Bookmark and Share

Notice: On March 31, it was announced that Statalist is moving from an email list to a forum. The old list will shut down on April 23, and its replacement, statalist.org is already up and running.


[Date Prev][Date Next][Thread Prev][Thread Next][Date Index][Thread Index]

Re: st: comparing 2 surveys; testing means and distributions; using weights


From   Steve Samuels <sjsamuels@gmail.com>
To   statalist@hsphsun2.harvard.edu
Subject   Re: st: comparing 2 surveys; testing means and distributions; using weights
Date   Thu, 28 Jun 2012 14:22:03 -0400


To be sure of what to advise you, I would want to see a description of the sample
frame, design, and the sampling plan for each survey. I don't understand
your statement that sampling weights were "constructed based on demographic
targets". I would guess you mean that post-survey adjustments were applied to
the original sampling weights.

Assuming that you have accurately described the situation:

* You can test differences between groups. You do not need to -svyset- the data,
but it will saved typing [pw = ] for many commands; if you do -svyset-, then
designate the surveys as strata.

* To compare statistics other than totals, it does not matter that the weights
are scaled differently. If you wish to compare totals, you will have to rescale
the "sum to sample size" weights to the same weight total of the other survey.
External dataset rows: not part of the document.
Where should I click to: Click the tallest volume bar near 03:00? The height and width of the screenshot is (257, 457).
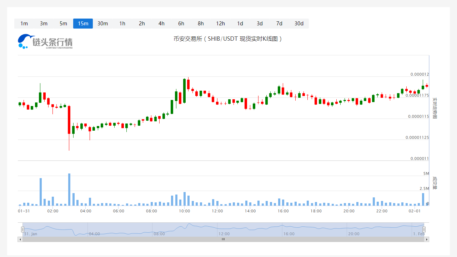click(x=69, y=190)
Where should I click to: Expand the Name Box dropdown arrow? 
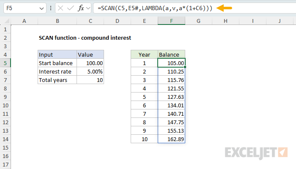pyautogui.click(x=41, y=8)
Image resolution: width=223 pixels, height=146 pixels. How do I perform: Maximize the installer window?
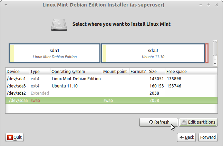pos(209,5)
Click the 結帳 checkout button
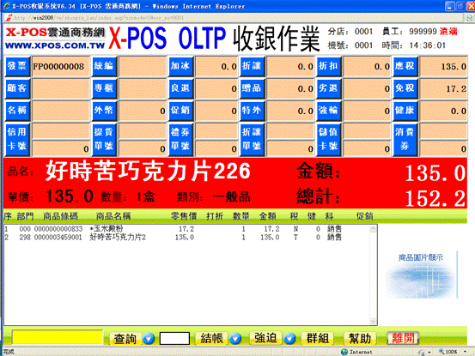The image size is (475, 356). click(211, 338)
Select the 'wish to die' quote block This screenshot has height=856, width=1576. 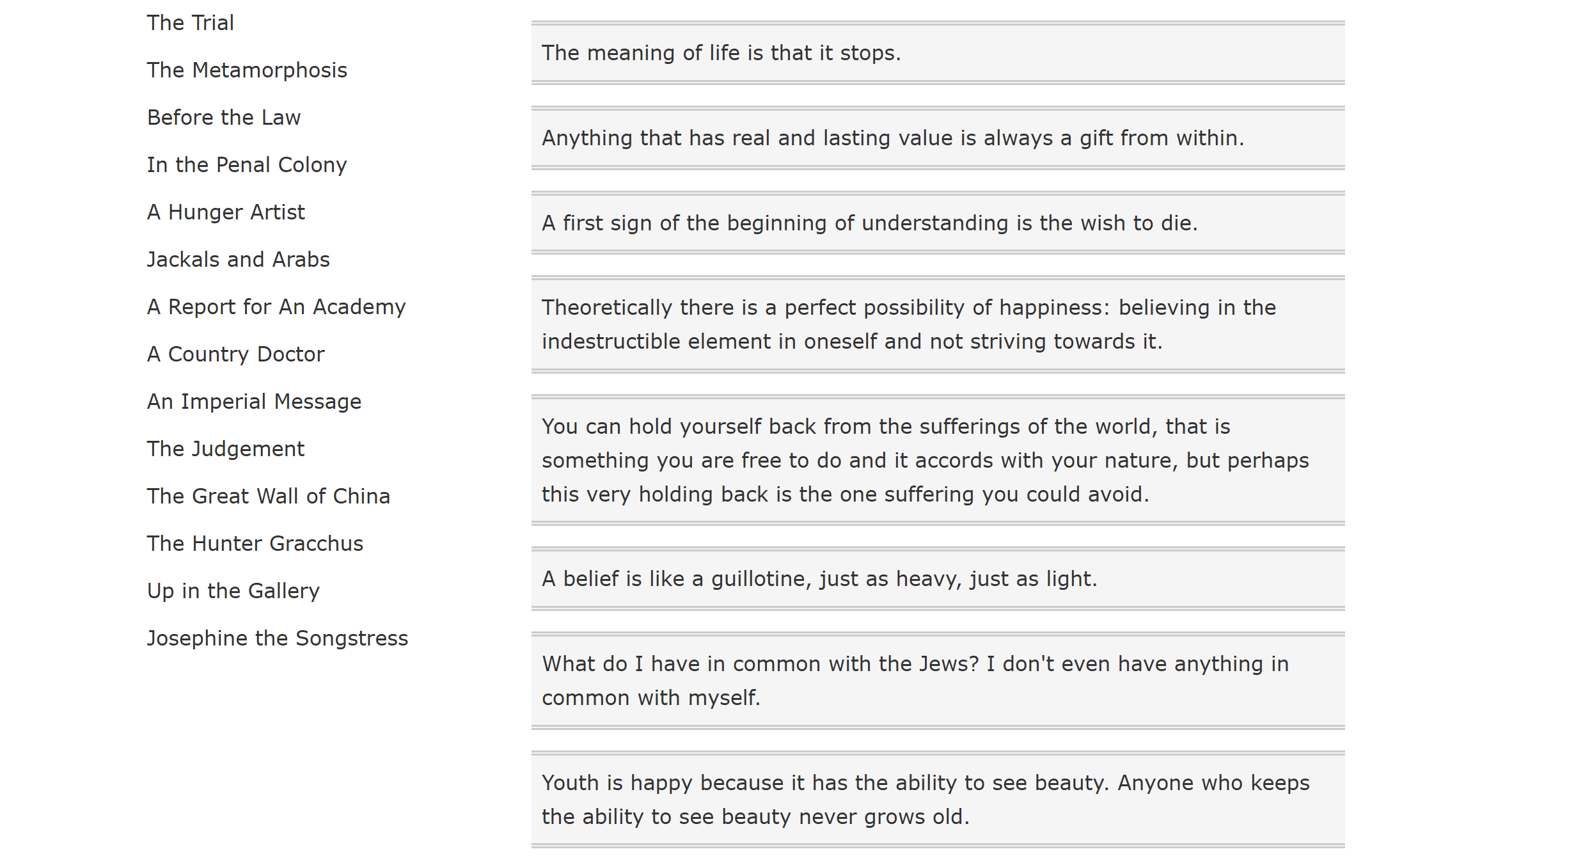tap(938, 223)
* To compare distributions, I suggest that you categorize continuous variables
and use svy variants of -tab- and -mlogit- or -ologit- and -prop-. -mgof- (by Ben Jann,
from SSC) does not compare two distributions but instead tests the fit of a
single sample to a distribution specified by equation. You can also graph
distribution functins using -cumul- with -aweights-.
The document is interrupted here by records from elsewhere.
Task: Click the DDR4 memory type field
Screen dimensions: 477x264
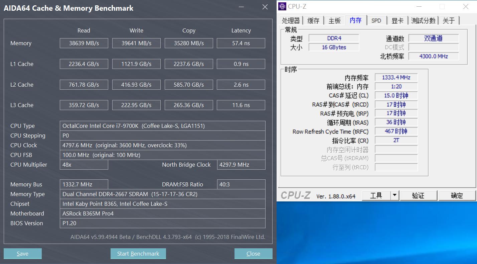Action: coord(334,38)
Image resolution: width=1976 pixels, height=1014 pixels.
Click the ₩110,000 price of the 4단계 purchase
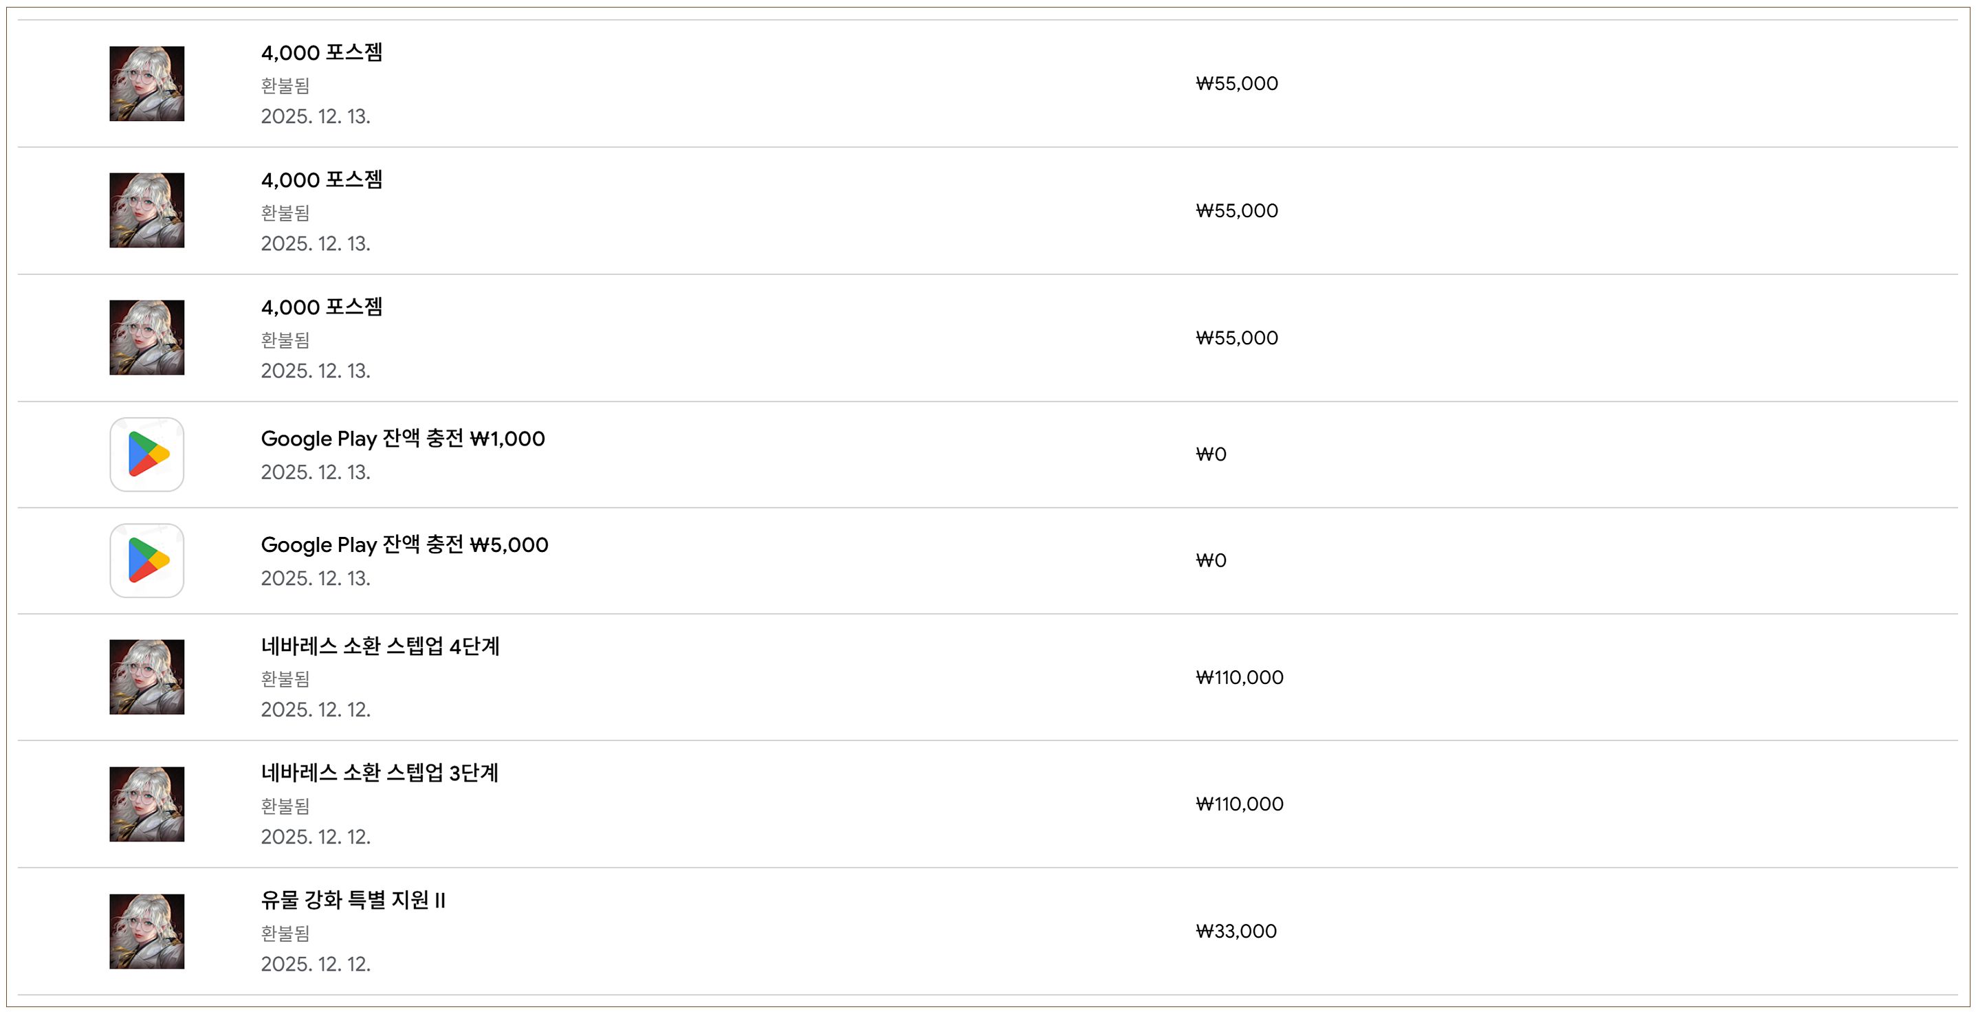[x=1239, y=677]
I notice that you are at Laval University. If you have questions about the
technical survey documents, I suggest that you consult one of the excellent
statisticians there.

Steve
sjsamuels@gmail.com






On Jun 27, 2012, at 8:58 PM, Marie-Hélène Felt wrote:

Hello all,
I am working on comparing 2 independent survey datasets that stem from relatively close questionnaires (done same year, in Canada with national representativity targetted). I have some doubts about how to proceed using Stata. 
Sampling weights are supplied in both datasets. They are constructed based on demographic targets such as age, income or city size (these targets variables differ across surveys). I don't think there is any cluster or strata. 

My questions:
1) I wasn't sure to be allowed to combine both datasets into a sigle 1, but from what I have read in the Statlist archive I can do just that and create 2 strata indicating the 2 surveys? Will Stata understand that there are 2 surveys/ won't Stata mess up weights? 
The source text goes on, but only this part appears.